_Source excerpt_.
_____

Chesson in particular has been buzzworthy. A leaping endzone stab of his was released into the wild by the official site, and quotes like this tantalize:

"Jehu, in one-on-ones, he’s just flying by people with his speed. Doing all these amazing things. You can tell he’s learning." -- Receiver Jeremy Gallon

Chesson also made a ridiculous diving catch in the scrimmage video (at about 2 minutes):

Chesson looks like the football team's Caris LeVert—earlier in that video he gets a ball he should catch raked out by a defensive back. He's probably not going to be too good at getting off jams or dealing with bump and run yet, but that's what stacked formations are for.

Meanwhile, the siziest catchist, Devin Funchess, is calling himself a "pretty boy." In a negative way, not like he's a parrot:

"I was like a pretty boy that didn't want to get hit," he humbly admitted on Thursday. "Now I know that I have to change many aspects of my game, change my mindset. Now I just go in there and stick my head in as much as possible.

"I believe I wasn't ready for the Big Ten because it was a tougher game."

While everyone else was staring at the box score, circling his lack of receptions and wondering why he wasn't being targeted more, Funchess and the coaching staff were more concerned about his blocking.

"I have to help the team win," Funchess said of his offseason reprograming. "I learned that because at the end of last year I missed some blocks, some key blocks. And it hurt the team."

That is accurate. I am a bit concerned that he hasn't added any weight—seems like Michigan would like him at 250 if he is going to be a Y TE. It doesn't matter how good of a blocker you are at 230 pounds, you are just an oversized wide receiver.

Also.

"I hang out with all of them, but I can't hang out with the lineman too much because I can't grow facial hair," Funchess said. "I'm just a young lad; can't really grow it."

: (

Unleash The… Dangit James Ross You Don't Fit With "Unleash The"

This site has been hyping up James Ross since midway through last year when every time I'd look at tape, Ross would be getting to the right spot at the right time. Sometimes he had issues despite that, as in the Iowa game when Mark Weisman ran over a perfectly-positioned Ross repeatedly.

a history of nonviolence

If Ross can just go from the above to wrecking people, he'll be all-conference. At least. What's that, Devin Gardner? You've decided to put some practice clips of Ross wrecking people on the internet?

ross-wreckage-2ross-wreckage-3

I'll be peering at him for hints of the above tomorrow—and this site's breakout player  prediction is no secret. Michigan is moving Desmond Morgan to MLB for a reason. Ross has to start.

Freak Clark To The Rescue

12483651-mmmain[1]

Lo and it came to pass that there was a man who had not really done much so far in his career who entered spring practice a different man and was called exciting things.

Both [starting tackles], asked open-endedly which defensive lineman provides the most difficult matchup in practice, offered the same answer: Frank Clark.

"He’s just so quick. He’s got such a quick step, it's hard to handle him. He's a freak," said Schofield, who wasn't the only Michigan player to invoke the F-word.

Added senior defensive lineman Jibreel Black: "Ever since Frank came in here, he's been a freak athlete. It's just a matter of putting it all together."

_____

_Given instruction 1_.
In the Michigan football excerpt, which defensive lineman did both starting tackles name as the most difficult matchup in practice?
_Given instruction 2_.
Summarize the Michigan football excerpt in two sentences.

[Items from a dataset]
_____

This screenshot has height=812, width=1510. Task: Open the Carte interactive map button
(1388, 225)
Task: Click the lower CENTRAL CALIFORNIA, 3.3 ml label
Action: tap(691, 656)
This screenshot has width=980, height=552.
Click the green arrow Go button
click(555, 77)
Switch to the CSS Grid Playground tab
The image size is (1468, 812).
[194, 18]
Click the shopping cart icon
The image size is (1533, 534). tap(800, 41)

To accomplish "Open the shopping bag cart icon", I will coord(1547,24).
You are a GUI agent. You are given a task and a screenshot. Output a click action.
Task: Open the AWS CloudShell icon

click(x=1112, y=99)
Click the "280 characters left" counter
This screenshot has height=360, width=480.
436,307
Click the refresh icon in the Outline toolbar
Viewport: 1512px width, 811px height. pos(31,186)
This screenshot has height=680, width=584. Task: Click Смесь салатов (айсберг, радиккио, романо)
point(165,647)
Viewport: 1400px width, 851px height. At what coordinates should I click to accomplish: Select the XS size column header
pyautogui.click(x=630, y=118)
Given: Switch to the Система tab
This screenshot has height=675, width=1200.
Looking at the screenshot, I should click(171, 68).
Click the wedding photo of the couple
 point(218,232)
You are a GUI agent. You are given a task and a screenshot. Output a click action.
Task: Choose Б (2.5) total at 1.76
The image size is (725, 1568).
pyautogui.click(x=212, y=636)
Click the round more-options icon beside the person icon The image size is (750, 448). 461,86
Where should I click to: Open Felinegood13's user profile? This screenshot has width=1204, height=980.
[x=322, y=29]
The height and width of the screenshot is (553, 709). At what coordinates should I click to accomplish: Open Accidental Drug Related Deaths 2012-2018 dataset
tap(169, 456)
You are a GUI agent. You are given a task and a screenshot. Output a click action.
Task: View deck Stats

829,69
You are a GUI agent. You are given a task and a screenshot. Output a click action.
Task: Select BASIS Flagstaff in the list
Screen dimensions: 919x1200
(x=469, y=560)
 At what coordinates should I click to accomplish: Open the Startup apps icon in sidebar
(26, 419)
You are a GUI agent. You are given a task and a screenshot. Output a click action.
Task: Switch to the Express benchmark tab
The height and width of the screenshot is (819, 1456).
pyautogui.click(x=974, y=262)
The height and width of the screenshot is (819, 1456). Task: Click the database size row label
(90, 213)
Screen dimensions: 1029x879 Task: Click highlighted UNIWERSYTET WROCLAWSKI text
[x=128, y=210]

_____

_Correct answer 1_.
Frank Clark

_Correct answer 2_.
Jehu Chesson has drawn attention for his speed and diving catches, while Devin Funchess says he must change his mindset and improve his blocking after missing key blocks last year. The site also insists that James Ross has to start, and both starting tackles name Frank Clark as their toughest practice matchup.